A mesure que l’enquête progresse, les questions posées sont plus ouvertes et les réponses alors moins délimitées. Lorsque l’information apportée est moins précise qu’un nombre de personnes ou que le nom d’une profession, elle est livrée au travers d’un développement dans lequel le démarcheur ne reprend aucun terme parmi ceux utilisés par l’enquêté. L’accueil qu’il réserve à la réaction de l’enquêté est par conséquent différent. Il inscrit bien une réponse sur le questionnaire mais son accompagnement verbal est modifié : il n’y a plus verbalisation de cet acte d’écriture mais simplement verbalisation de la prise en compte de la réponse.

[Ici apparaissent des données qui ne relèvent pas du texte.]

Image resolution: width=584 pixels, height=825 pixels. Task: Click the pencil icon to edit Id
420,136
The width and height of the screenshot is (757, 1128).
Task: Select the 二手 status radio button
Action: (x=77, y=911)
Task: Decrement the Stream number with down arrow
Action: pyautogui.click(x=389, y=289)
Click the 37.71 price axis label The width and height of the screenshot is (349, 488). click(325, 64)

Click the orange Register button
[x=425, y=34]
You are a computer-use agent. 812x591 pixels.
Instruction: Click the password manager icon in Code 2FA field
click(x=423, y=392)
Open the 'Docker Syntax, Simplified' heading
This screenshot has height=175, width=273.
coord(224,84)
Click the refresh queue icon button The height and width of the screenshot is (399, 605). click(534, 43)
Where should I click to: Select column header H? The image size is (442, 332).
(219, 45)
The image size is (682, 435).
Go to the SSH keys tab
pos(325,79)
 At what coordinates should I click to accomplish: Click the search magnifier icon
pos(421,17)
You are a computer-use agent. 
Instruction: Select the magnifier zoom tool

Le geste graphique du démarcheur est complété par une production verbale à valeur de confirmation. La répétition est aussi une forme de confirmation puisqu’elle fonctionne comme un accusé de réception de la réponse apportée, auquel s’ajoute l’explicitation de l’inscription, mais les productions dont il est à présent question portent intrinsèquement l’idée d’une ratification. Deux formes sont relevées dans le corpus : une verbale, « d’accord », et l’autre vocale, « mm ». Ces deux unités jouent généralement le rôle de régulateurs 627 . Dans le contexte de notre corpus, ils peuvent être analysés comme tels mais ce n’est pas là leur fonction principale ; ils ne sont en rien des régulateurs « purs » 628 .

‘(…) toutes les productions vocales ou verbales combinent, selon un dosage variable, une fonction régulatrice (elles contribuent à assurer la maintenance de l’interaction), et d’autres fonctions pragmatiques, qui peuvent être tenues pour négligeables dans le cas limite des régulateurs “purs”. (Kerbrat-Orecchioni, 1990 : 189)’

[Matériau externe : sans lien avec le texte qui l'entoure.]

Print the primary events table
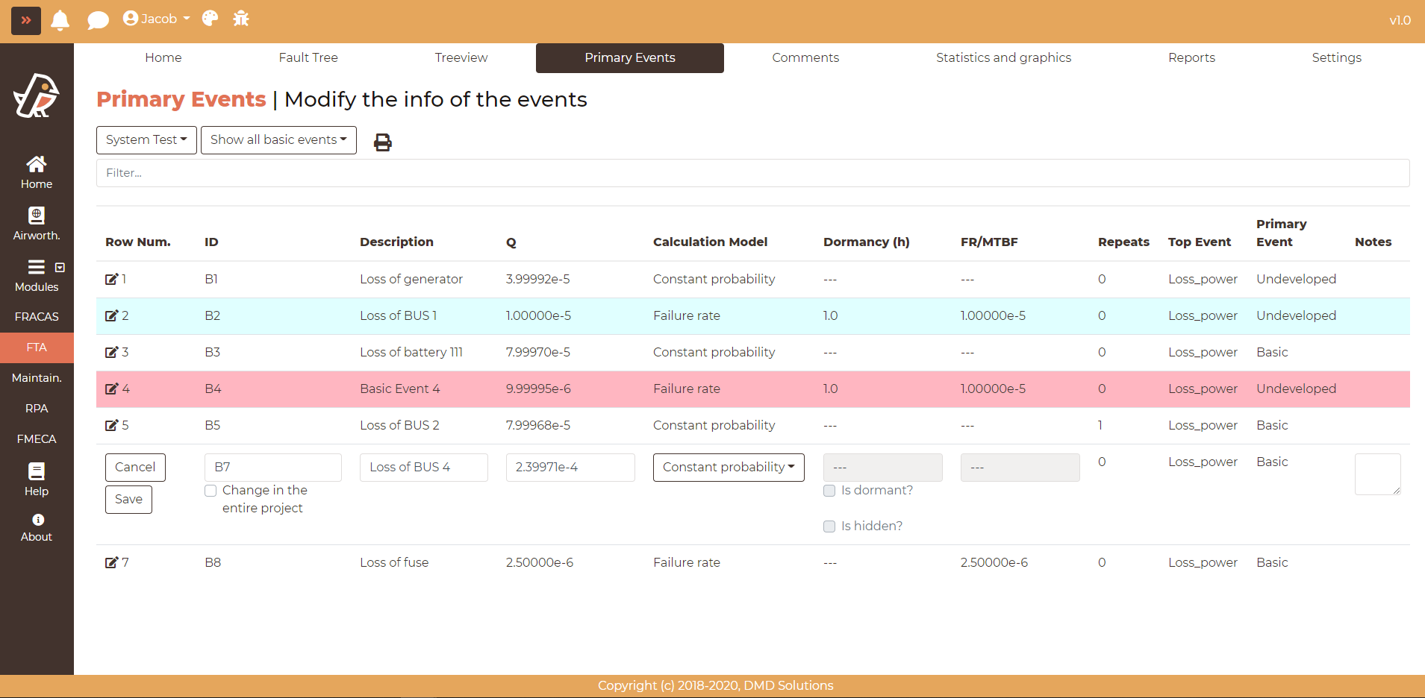This screenshot has width=1425, height=698. [382, 142]
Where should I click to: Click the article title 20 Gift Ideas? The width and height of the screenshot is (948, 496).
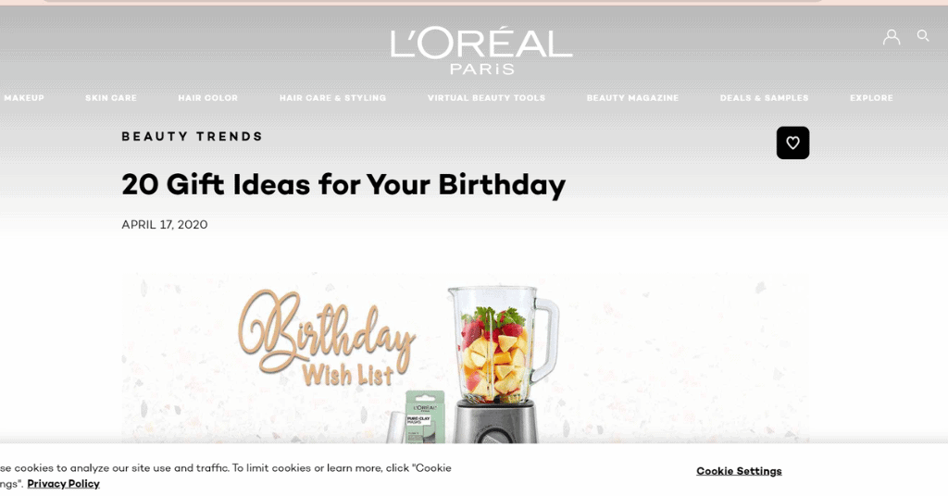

La fonction pragmatique de « d’accord » et « mm » n’est pas négligeable. Ces unités sont produites par le démarcheur, certes pour faire suite à la réponse apportée par le particulier, mais elles n’ont pas pour seule fonction de ponctuer et d’encourager le discours de l’autre : elles accompagnent également une activité non-verbale. La formulation de « d’accord » ou « mm » ne précède ni ne suit un tel geste ; elle lui est simultanée. La valeur pragmatique d’appui verbal d’une action non-verbale est dominante dans une interaction où ce travail graphique prend une telle importance. Cette fonction pragmatique est bien présente, même si elle ne pèse pas le même poids pour chacun des deux régulateurs.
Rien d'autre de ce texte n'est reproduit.